Dear St. Luke’s Storytellers,
On Monday I got the chance to walk around the Martin Luther King Jr. historical sites in Atlanta with my family. The buildings and museums were not open due to COVID, but just walking the grounds of Ebenezer Baptist Church, the memorial site of Dr. and Mrs. King, and Dr. King’s home gave me great pause. I have been to these places before by myself many times, but this was the first time with all five of us, and the first time visiting on MLK Day. It was busy, but not crowded, and there were all kinds of people there from different races, ages, cultures, and family make-up.
Grace, who can make friends with anyone, introduced herself to an older gentleman who was a “host.” He handed her a copied picture of a civil rights march with Dr. King and pointed himself out as a young man. She listened and asked questions of history and emotion to this man who was so excited to have a young person willing to listen. He talked about his march with Dr. King across the Edmund Pettus Bridge and a march in Atlanta. She asked if he thought things were different today and he shared his feelings about how he believed young people were walking in his shoes and still trying to stand for a “more perfect union.”
I stood back and watched the interaction happen. I marveled at these two people, separated by multiple generations interacting with one another with mutual respect and admiration. I saw how excited this man was to share his story with a stranger. He just wanted to tell the history of the place and share real life experience with those who came to visit. I, frankly, was also impressed with my own 20-something year old kids who asked the questions and then stood to listen and take it all in. This is a generation too often complained about or dismissed in our culture today. As I looked around the park, I saw dozens of young people engaged in the same way. They were studying, asking questions, listening, and taking it all in, artists making music and creating art, talking to older generations and making space for the history on the walls to come to life through others.

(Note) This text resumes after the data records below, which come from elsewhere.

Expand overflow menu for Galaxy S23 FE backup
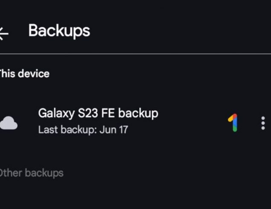 point(262,123)
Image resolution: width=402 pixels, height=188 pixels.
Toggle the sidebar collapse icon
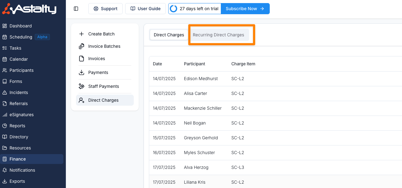[76, 9]
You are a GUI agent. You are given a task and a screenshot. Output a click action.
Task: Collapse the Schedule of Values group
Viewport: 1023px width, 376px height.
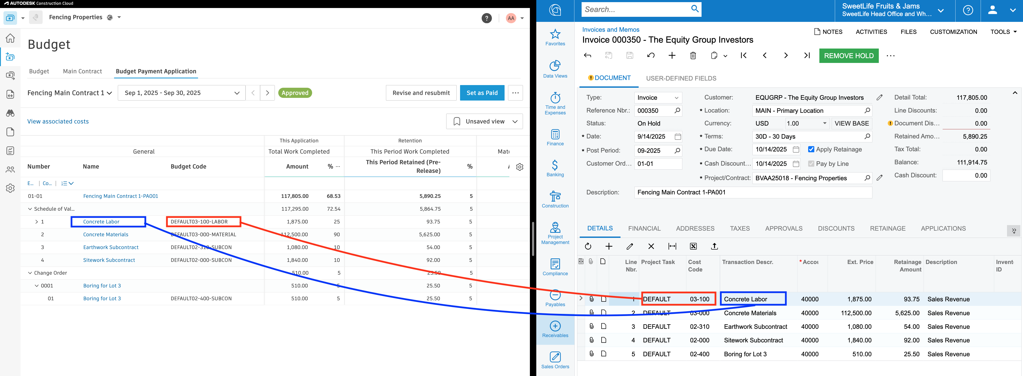(30, 209)
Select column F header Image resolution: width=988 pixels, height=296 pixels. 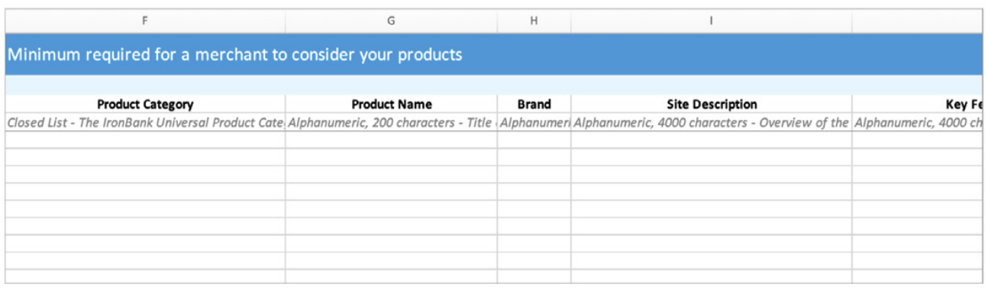click(x=145, y=21)
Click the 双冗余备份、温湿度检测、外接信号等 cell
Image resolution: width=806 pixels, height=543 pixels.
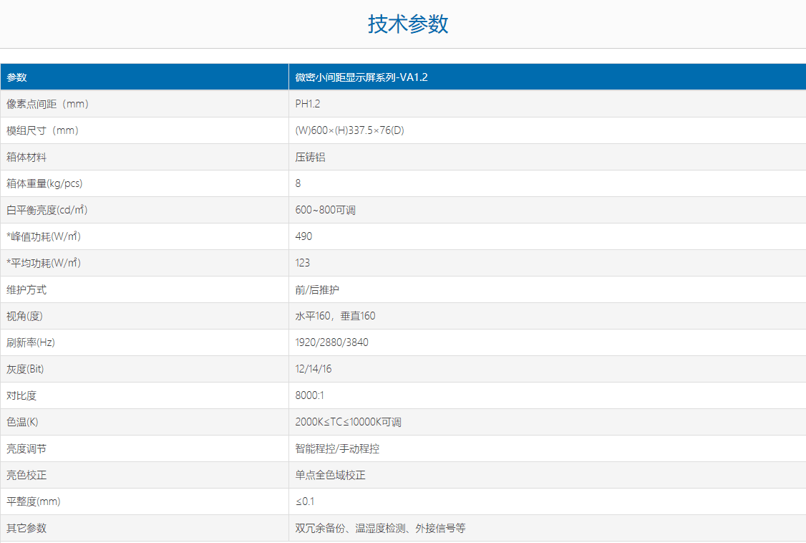point(380,528)
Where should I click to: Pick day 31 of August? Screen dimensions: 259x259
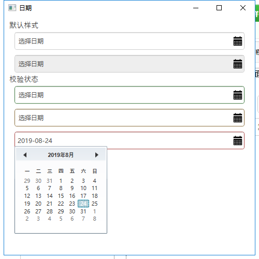[83, 211]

This passing of stories from generation to generation was what I took from yesterday’s Inauguration. The entire day was storytelling of people around our country. I took to heart a theme of how our hope relies on our interdependence, which for me, culminated in the moment our first National Youth Poet Laureate, Amanda Gorman, recited her inaugural poem, “The Hill We Climb.” As she spoke so beautifully of a vision of our call to be the light and love, she did so with a ring on her finger of a caged bird, a gift from Oprah. A gift to remind her of the legacy she carried from Maya Angelou, Poet Laureate before her. This legacy came forth in her words of vision and call to action for all of us. What we witnessed was at least three generations of women sharing stories and legacies come to life in a new story written as a 22-year-old’s witness to a nation.
The hope and vision of what happens next in the world doesn’t lie simply with those in power and influence in D.C., with big companies, or those with big desks. It lies in the ability of ordinary people like us being willing to tell how our story interacts with God’s vision, especially to other generations, and being willing to listen to the stories they share to shape us. LEARN, ENGAGE, LISTEN, and ECHO is an intentional decision to LIVE the Story of God in community with others. When we share our experience of this vision of the Kingdom of God, where we have seen it, been a part of it, we pass on the anticipation and vision of hope to another, and we never know how that person may take that story and allow it to become realized in ways we could have never foreseen. I believe, as naïve as you want to say it is, that this interdependence of living in the story is a tool God will use to change our nation faster and more efficiently than we realize.
This Sunday we will ENGAGE the story of Liberation, Formation, and Confederation themes found in books spanning Exodus through Judges. You can watch the teaching video from Wednesday night here in preparation. I invite you to read Joshua 24 for some background as we engage the CHOICES we have to LIVE God’s Story versus our own. Read Joshua’s call for the people of Israel to choose who they will serve and pray about the story your life is echoing. What choices are you making to ensure the story you echo is the story of God’s love?